DATA SHOWN:
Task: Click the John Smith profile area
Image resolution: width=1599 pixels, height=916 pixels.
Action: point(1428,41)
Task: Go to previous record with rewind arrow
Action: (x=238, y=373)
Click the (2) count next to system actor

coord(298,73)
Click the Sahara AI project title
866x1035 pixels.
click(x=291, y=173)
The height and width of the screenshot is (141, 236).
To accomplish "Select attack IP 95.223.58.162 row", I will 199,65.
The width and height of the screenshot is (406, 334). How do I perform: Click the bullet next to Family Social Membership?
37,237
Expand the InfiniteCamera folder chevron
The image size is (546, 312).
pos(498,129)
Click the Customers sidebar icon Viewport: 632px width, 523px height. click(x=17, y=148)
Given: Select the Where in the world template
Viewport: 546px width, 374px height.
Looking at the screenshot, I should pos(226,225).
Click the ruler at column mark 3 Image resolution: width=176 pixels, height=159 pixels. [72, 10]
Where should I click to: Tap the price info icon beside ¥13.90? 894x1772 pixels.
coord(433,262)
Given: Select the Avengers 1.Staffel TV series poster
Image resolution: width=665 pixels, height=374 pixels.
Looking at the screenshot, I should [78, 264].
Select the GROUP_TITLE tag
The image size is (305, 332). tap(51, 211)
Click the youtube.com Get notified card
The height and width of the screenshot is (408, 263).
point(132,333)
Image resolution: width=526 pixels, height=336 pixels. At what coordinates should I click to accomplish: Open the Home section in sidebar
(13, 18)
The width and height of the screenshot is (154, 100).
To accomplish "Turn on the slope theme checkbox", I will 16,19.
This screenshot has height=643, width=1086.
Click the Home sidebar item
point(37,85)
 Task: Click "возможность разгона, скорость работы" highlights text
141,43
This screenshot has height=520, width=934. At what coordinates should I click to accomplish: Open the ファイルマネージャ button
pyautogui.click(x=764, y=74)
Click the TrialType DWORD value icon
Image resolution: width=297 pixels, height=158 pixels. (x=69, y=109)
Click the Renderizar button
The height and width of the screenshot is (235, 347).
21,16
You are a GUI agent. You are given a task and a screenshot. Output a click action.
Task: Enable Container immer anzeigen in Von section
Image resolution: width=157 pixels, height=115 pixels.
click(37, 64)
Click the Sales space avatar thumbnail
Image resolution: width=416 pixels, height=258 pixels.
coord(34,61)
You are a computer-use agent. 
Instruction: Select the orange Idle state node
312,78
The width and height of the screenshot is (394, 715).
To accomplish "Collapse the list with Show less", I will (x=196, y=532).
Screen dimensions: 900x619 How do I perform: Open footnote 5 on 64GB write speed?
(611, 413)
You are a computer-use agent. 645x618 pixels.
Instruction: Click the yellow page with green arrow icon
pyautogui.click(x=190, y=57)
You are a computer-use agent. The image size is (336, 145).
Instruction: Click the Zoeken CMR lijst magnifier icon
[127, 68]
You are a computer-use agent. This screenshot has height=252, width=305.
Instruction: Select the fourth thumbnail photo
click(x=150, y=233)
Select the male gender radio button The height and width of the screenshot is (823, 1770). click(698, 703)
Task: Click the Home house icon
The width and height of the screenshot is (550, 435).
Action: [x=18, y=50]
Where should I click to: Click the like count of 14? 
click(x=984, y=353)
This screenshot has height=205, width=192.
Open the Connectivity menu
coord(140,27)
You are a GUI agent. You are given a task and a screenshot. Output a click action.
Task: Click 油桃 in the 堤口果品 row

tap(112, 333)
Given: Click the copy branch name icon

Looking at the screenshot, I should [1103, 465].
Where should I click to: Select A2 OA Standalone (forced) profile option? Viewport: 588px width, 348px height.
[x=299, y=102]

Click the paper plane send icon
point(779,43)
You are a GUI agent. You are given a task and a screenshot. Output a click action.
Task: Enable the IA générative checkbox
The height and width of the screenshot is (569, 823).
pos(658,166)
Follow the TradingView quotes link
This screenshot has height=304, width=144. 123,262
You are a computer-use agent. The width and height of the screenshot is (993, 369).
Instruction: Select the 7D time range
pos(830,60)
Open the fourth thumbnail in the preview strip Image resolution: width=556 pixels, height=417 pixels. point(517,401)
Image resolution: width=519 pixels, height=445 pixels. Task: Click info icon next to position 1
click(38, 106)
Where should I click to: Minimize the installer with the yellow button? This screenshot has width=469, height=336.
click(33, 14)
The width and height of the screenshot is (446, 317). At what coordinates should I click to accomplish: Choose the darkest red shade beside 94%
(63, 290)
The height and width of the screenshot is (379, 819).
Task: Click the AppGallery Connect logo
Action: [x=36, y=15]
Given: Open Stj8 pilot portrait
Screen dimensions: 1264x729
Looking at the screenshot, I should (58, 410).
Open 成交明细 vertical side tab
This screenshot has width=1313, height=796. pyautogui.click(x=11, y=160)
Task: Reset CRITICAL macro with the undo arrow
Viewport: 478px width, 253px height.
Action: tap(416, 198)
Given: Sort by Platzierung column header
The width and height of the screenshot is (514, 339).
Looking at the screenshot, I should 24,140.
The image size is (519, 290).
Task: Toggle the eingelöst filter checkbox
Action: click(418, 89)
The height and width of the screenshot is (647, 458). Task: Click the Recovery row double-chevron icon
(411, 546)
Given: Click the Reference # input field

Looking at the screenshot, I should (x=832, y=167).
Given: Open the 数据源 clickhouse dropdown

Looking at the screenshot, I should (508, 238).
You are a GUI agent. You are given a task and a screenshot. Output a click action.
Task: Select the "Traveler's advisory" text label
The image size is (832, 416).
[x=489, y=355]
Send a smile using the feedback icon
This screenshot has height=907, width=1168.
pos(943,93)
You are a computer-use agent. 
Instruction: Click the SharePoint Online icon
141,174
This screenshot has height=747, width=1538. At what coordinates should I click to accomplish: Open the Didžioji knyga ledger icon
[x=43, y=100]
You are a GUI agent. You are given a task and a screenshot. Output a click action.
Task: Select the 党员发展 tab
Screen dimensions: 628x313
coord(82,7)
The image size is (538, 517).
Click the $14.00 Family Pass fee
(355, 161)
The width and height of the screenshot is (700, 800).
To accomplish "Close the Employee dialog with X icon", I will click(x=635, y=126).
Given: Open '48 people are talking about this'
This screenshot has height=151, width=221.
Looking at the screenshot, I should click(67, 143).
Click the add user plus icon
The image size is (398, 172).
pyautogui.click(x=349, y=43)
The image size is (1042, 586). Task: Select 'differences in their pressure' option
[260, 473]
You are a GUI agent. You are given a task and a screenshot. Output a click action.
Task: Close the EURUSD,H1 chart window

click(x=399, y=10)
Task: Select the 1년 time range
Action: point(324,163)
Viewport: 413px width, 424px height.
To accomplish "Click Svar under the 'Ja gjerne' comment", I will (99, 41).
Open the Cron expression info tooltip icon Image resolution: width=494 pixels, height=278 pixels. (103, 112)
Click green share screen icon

TASK BRIEF:
Copy the entries from the first one through the line containing "Click the ruler", putting "side panel" in place of "sidebar" and leaving everything else unchanged.

FULL OUTPUT:
Task: Click the John Smith profile area
Image resolution: width=1599 pixels, height=916 pixels.
Action: point(1428,41)
Task: Go to previous record with rewind arrow
Action: (x=238, y=373)
Click the (2) count next to system actor

coord(298,73)
Click the Sahara AI project title
866x1035 pixels.
click(x=291, y=173)
The height and width of the screenshot is (141, 236).
To accomplish "Select attack IP 95.223.58.162 row", I will 199,65.
The width and height of the screenshot is (406, 334). How do I perform: Click the bullet next to Family Social Membership?
37,237
Expand the InfiniteCamera folder chevron
The image size is (546, 312).
pos(498,129)
Click the Customers side panel icon Viewport: 632px width, 523px height. click(x=17, y=148)
Given: Select the Where in the world template
Viewport: 546px width, 374px height.
Looking at the screenshot, I should pos(226,225).
Click the ruler at column mark 3 Image resolution: width=176 pixels, height=159 pixels. [72, 10]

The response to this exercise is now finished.